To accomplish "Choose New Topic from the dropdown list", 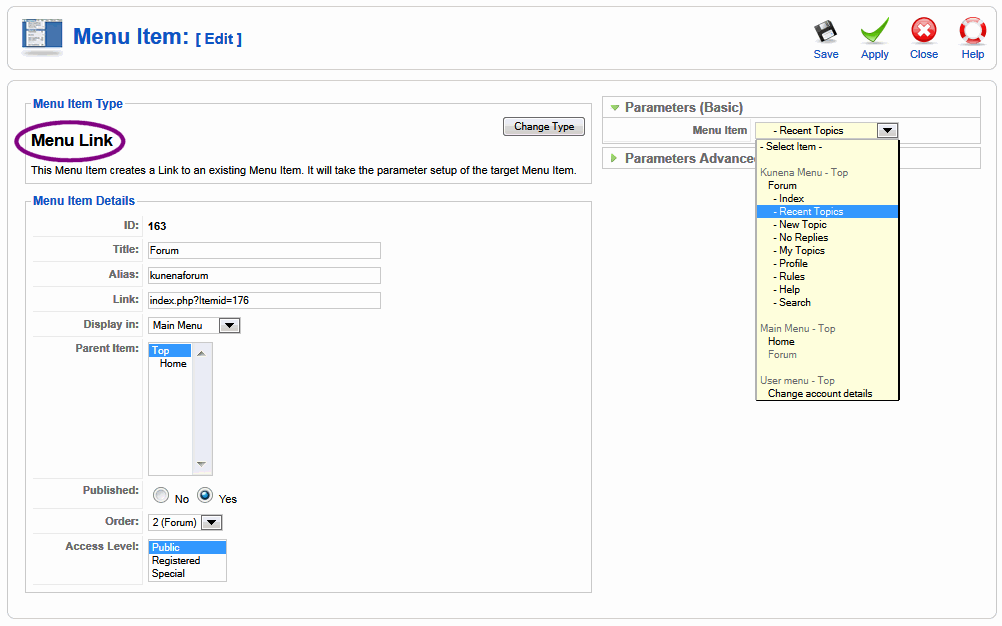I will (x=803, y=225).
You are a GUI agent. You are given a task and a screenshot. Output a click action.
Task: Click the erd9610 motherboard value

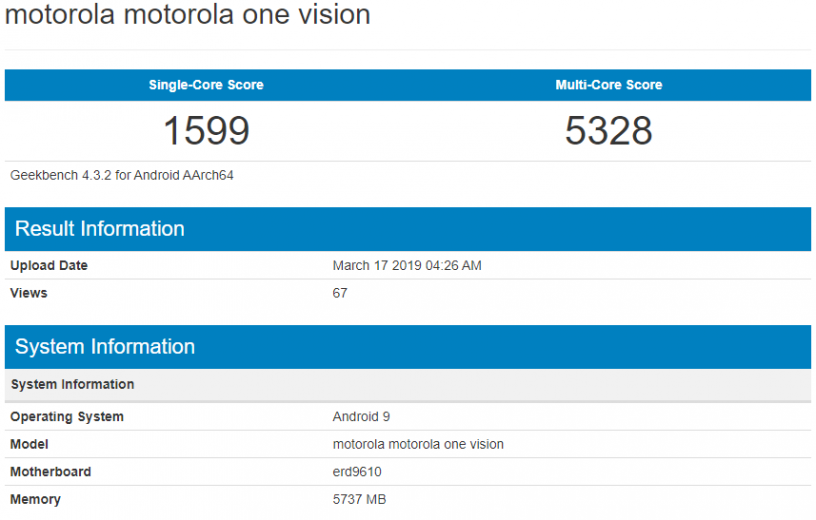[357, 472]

...

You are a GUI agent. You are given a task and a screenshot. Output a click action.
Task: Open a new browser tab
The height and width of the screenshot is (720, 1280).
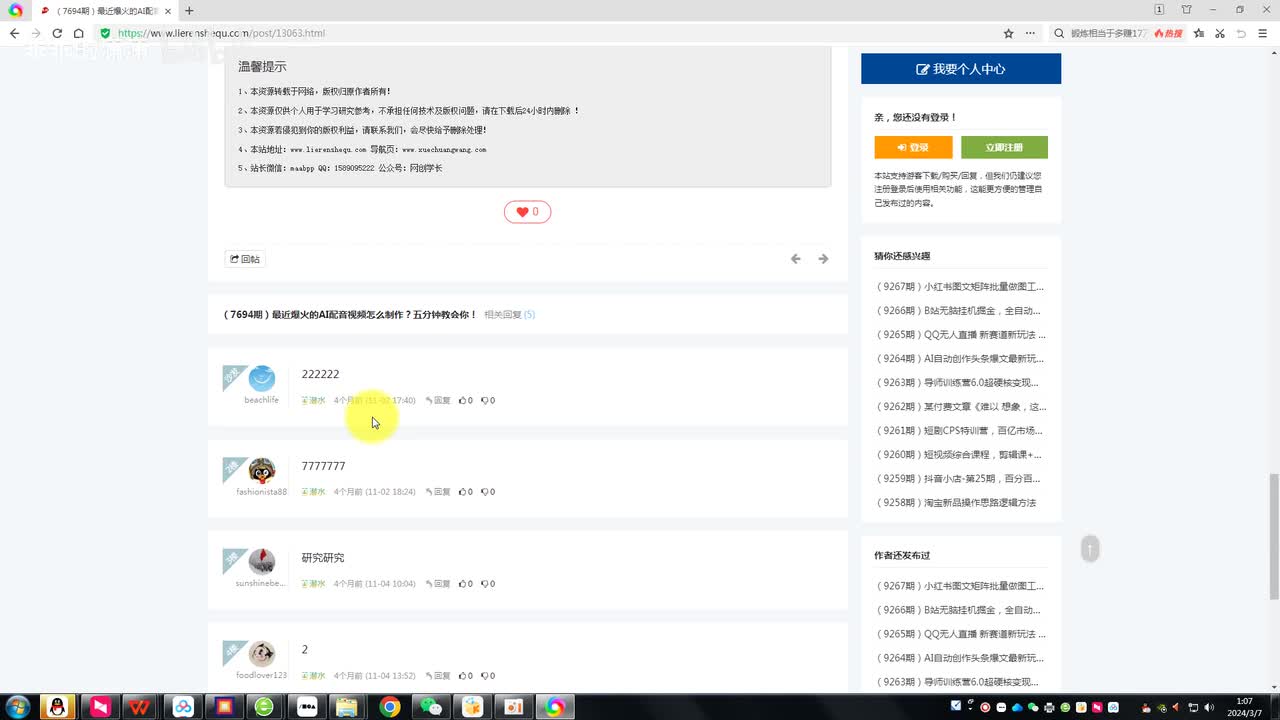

[What you should do]:
Beginning at the line above that contains "Task: Open a new browser tab", return each line exactly through the line that contains "The height and", and no others.

[Response to the exercise]:
Task: Open a new browser tab
The height and width of the screenshot is (720, 1280).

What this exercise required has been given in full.